A CASA DA MENINA SENHORA

A casa está lá, como eu imaginei tantas vezes depois de passar os olhos em alguns cartões postais: caiada, branca, muitas janelas, um porão escavado, vários cômodos, um pomar, uma porta de entrada, outras de saída. Ao lado, tranquilamente corre o Rio Vermelho. Um casarão velho? Sim, mais parecido com uma nau adormecida no colo das águas. E a moradora? Partiu há algum tempo, no dia 10 de abril de 1985. Sua presença, entretanto, ainda permanece nos objetos espalhados nos vários cantos.
Falo da poeta Ana Lins dos Guimarães Peixoto Bretas e de sua casa velha da Ponte, no cerrado goiano. Nesta mesma casa fiquei sabendo, conversando com alguns moradores, que a poeta recebeu o nome de Ana em homenagem à santa padroeira da cidade. O ano era 1889. O Brasil? Um país em travessia: a mão-de-obra escrava negra era substituída pelo trabalho livre e a Monarquia dava lugar à República.

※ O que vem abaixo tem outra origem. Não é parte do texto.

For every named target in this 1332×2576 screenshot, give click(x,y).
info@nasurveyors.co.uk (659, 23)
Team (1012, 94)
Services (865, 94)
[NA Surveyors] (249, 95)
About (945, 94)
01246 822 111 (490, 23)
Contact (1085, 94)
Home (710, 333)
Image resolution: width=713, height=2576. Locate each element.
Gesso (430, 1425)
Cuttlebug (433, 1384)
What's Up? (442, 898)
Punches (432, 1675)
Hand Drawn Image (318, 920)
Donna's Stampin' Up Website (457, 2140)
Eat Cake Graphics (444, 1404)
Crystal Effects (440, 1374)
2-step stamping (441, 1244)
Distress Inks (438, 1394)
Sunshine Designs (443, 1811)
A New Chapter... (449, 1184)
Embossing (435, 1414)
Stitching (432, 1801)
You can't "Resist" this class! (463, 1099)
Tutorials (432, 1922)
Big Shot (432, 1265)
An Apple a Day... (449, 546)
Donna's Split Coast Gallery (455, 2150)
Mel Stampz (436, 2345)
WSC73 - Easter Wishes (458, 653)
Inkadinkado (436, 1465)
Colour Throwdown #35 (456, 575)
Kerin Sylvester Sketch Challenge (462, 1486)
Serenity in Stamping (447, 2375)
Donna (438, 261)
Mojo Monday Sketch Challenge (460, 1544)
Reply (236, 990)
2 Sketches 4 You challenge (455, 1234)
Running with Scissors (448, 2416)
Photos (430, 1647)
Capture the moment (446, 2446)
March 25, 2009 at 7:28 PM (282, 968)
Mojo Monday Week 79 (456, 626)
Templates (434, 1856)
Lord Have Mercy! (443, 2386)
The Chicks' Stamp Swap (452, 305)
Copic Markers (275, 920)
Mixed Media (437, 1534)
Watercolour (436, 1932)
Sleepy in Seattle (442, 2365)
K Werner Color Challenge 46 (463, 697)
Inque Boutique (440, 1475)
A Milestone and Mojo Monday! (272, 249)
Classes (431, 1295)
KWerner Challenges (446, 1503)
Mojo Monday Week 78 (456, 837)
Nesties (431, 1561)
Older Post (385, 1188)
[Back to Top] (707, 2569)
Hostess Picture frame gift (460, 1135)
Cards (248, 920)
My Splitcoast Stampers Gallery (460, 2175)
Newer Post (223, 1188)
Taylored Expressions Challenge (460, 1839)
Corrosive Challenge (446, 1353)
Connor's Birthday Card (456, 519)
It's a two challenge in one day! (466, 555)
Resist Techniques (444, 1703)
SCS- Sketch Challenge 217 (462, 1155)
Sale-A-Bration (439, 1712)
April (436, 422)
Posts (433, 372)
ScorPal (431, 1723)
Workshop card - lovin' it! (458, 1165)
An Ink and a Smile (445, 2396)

Mesmo com as mudanças da época às mulheres restava, quase sempre, aceitar o destino traçado pela família e mais tarde pelo futuro marido, normalmente escolhido pelo pai da moça. Mas Ana queria mais. Personalidade inquieta, apresentou os primeiros sinais de rebeldia aos 15 anos quando decidiu, para preservar seus escritos da censura familiar, adotar o pseudônimo de Cora. Um segundo momento marcante de rebeldia aconteceu aos 20 anos, quando movida pela paixão e o desejo de liberdade, fugiu com Cantídio, homem 22 anos mais velho, separado e com filhos. Daí para frente  não parou mais: alistou-se como enfermeira na Revolução de 32, escreveu um manifesto para a formação de um partido feminino e aos 70 anos, com o aval de Carlos Drummond de Andrade, publicou seu primeiro livro de poemas.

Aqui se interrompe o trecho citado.